Il vincolo più evidente resta la dipendenza dall’hardware Pixel. Sul fronte della continuità, il supporto per il Pixel 10 è confermato nonostante Google abbia recentemente rimosso dal repository AOSP le informazioni tecniche specifiche dei propri dispositivi, una mossa che avrebbe potuto rendere molto più difficile il lavoro di chi costruisce sistemi operativi alternativi per quell’hardware. Il team di GrapheneOS ha risposto sviluppando sistemi di automazione che estraggono le informazioni necessarie direttamente dalle immagini di fabbrica dei Pixel, trasformando un potenziale ostacolo bloccante in un inconveniente gestibile.

La novità più significativa riguarda ciò che succede oltre i Pixel. È in corso una collaborazione con un produttore di dispositivi di primo piano per portare gli standard hardware che GrapheneOS richiede, il Verified Boot con chiavi personalizzate e un chip di sicurezza adeguato, su smartphone non fabbricati da Google. Il lancio è previsto tra la fine del 2026 e il 2027, e se si concretizzasse eliminerebbe l’obiezione più frequente e aprirebbe il progetto a un bacino di utenti enormemente più ampio.

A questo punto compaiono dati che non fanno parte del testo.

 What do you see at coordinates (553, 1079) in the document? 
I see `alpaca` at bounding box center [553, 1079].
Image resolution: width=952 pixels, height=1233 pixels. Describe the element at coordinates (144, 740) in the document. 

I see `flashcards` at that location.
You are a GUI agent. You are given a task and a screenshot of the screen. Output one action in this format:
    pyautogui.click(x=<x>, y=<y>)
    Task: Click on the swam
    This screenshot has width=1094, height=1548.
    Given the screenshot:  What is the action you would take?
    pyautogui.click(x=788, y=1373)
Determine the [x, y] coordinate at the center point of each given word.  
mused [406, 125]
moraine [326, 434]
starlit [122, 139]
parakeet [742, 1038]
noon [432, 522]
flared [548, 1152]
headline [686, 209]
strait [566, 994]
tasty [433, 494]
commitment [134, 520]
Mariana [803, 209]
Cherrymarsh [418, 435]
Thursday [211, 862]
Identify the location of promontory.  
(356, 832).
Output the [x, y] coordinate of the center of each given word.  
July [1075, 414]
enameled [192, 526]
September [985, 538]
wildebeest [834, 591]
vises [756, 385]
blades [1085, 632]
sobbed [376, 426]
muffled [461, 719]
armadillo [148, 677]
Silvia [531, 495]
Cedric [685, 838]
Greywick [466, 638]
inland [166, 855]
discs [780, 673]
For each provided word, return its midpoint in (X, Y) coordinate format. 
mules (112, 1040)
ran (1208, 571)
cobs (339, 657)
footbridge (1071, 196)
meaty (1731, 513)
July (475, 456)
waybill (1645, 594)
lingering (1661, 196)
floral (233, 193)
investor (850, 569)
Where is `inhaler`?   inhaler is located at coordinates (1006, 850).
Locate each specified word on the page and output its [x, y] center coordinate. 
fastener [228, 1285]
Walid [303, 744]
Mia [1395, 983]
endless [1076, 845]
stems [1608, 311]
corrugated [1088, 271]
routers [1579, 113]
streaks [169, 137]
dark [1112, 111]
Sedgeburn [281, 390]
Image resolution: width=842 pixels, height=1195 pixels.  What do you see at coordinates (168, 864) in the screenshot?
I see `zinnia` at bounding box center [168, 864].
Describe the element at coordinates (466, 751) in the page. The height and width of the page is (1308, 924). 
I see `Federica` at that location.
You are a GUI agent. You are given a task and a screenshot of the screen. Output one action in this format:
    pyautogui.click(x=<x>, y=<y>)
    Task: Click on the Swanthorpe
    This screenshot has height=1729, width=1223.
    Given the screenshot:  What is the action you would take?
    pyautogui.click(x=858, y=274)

C’è poi un aspetto che sfida le aspettative di chi associa un sistema operativo alternativo a qualcosa di meno aggiornato rispetto alla versione ufficiale. Grazie ad accordi con partner che garantiscono al team l’accesso anticipato alle patch di sicurezza, gli aggiornamenti vengono pubblicati spesso più velocemente di quanto faccia Google stessa per i propri Pixel, ribaltando l’assunzione che usare un sistema non ufficiale significhi accettare un ritardo nella protezione del dispositivo.

Conclusioni

GrapheneOS non è semplicemente Android senza Google, è un ripensamento di cosa significhi possedere un dispositivo che trasporta la tua intera vita digitale. Per anni abbiamo accettato che il prezzo implicito della tecnologia mobile fosse la cessione sistematica dei nostri dati, come se fosse un vincolo tecnico inevitabile, qualcosa di inseparabile dal fatto stesso di possedere uno smartphone. GrapheneOS dimostra che non lo è, che quella cessione non è un requisito tecnico ma una scelta architetturale, e che un’architettura diversa è possibile, funzionale e già oggi sufficientemente matura per essere utilizzata quotidianamente senza rinunciare a nulla di ciò che ci si aspetta da un telefono moderno.

Il filo che attraversa tutto ciò che abbiamo visto è un’inversione che una volta compresa diventa difficile da ignorare. Per anni i sistemi operativi mobili hanno mentito agli utenti presentando il tracciamento come esperienza personalizzata e la sorveglianza come servizio, costruendo un’asimmetria informativa in cui il sistema sapeva tutto dell’utente e l’utente non sapeva quasi nulla di ciò che il sistema faceva con i suoi dati. GrapheneOS prende quella stessa asimmetria e la rovescia, perché qui è il sistema che mente alle app, che nasconde i file, che randomizza le identità di rete, che si riavvia da solo per proteggere i dati, e lo fa nell’unica direzione in cui quell’asimmetria ha senso, a favore di chi tiene il telefono in mano.